Chartered accountant and attorney-at-law Christopher Ram says that it might make more economic sense for the Guyana Revenue Authority (GRA) to buy its own property than rent the Clico building in Georgetown now owned by the National Insurance Company (NIS) for $10 million per month. In addition, he says the government should have no role in making the place ready for occupancy after it had been sold by the liquidator to the NIS.
Since the building was constructed several years ago, it has never been occupied. The complex is now earmarked for GRA’s headquarters, housing many of the services that the GRA currently carries out at various other locations.

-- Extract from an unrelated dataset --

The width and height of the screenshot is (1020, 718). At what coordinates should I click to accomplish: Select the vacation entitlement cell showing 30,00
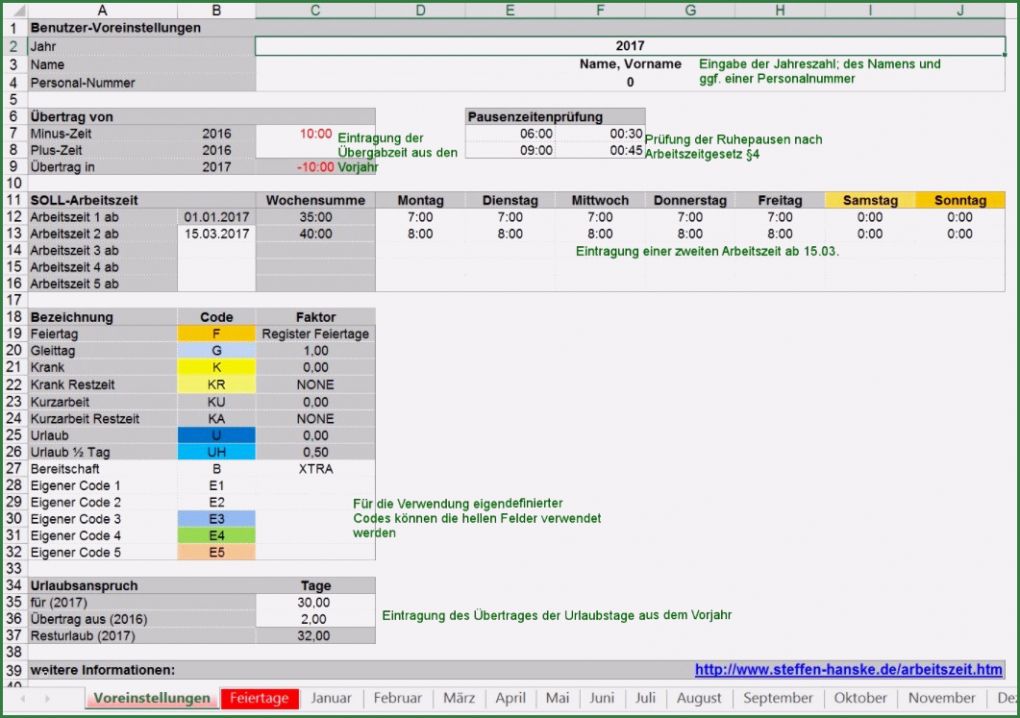point(315,602)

Cabinet Secretary Dr Roger Luncheon announced on Wednesday that Cabinet had granted its no objection to a $227.1M contract to complete and modify the Clico building in Camp Street, so that it could be occupied by the GRA.
Responding to questions about the building, Luncheon acknowledged that its acquisition by NIS allowed for the value of $600 million to be offset from the liquidator’s outstanding indebtedness to the Scheme of over $5 billion.
He stated that the NIS would be receiving rent from the GRA in the neighbourhood of $10 to $10.5 million monthly.
With regard to the modifications to the building, Ram said that since the liquidator had sold the building to the NIS, government should have no role in fixing the place up for the GRA, unless government was making an advance, but no such advance had been catered for in the national budget. Ram stated that this is another example of the static accounts and slush funds that government has “all over the place.”
“That property is owned by the NIS. It is reckless and irresponsible of Dr Luncheon [to make such an announcement]. At least let’s act legally,” the chartered accountant commented, going on to ask, “What is the liquidator’s role in this? The whole transaction is ridiculous.”
He said that by using government funds to prepare the building for occupancy, Dr Luncheon was trying to salvage the NIS and shield his “dismal” management of the scheme.
Ram said too that Minister of Finance Dr Ashni Singh never sought to bring financial discipline to the management of the NIS; “He never sought to ensure that the Scheme met the requirements of the law.”
Ram is also of the view that if the GRA is prepared to fork out $10 million per month to rent the building, then it might make more economic sense for the entity to purchase its own property. “The GRA should buy its own place, [since it would cost] more than one third of the price of the property to customise it for GRA’s use,” said Ram.
Owing to the nature of the GRA’s work, not all services will be moved to the building, such as those carried out at ports of entry, wharves and warehouses.
Efforts to reach Commissioner General of the GRA, Khurshid Sattaur for a comment proved futile but in January Sattaur told Stabroek News that the GRA had requested the use of the building and the Board of the NIS had approved that request.
According to Sattaur at that time, the cost of leasing the CLICO building should not exceed what it would have cost to rent all the buildings that the GRA presently occupies. Sattaur said too that the GRA had hired a consultancy firm at a cost of $4.5 million under a competitive bidding process to prepare the building for occupancy.
The departments to be housed in the Camp Street building are the Customs and Trade Administration, now on Main Street; Licence Revenue Division, on Princes and Smyth streets; the Value Added Tax (VAT) and Income Tax Divisions, on Charlotte Street; and the Human Resources and Finance Division and the GRA Secretariat, both located on Lamaha Street.
The GRA was to have occupied the Ministry of Human Services building at the corner of High and Princes Streets. However, this was put on hold because of the delays in finishing that building.
The NIS is said to have acquired the building at a cost of $600 million from CLICO and was the failed company’s biggest single asset.
CLICO was placed under Judicial Management in 2010, and a local accountancy firm produced a report which indicated that the building had a going concern value of $1.5 billion, a liquidation value on a best case scenario of $1.112 billion and on a worst case, $750 million. According to reports, the NIS had more than $5.8 billion invested in CLICO as at December 31, 2009.
Efforts to reach Minister Singh were unsuccessful yesterday.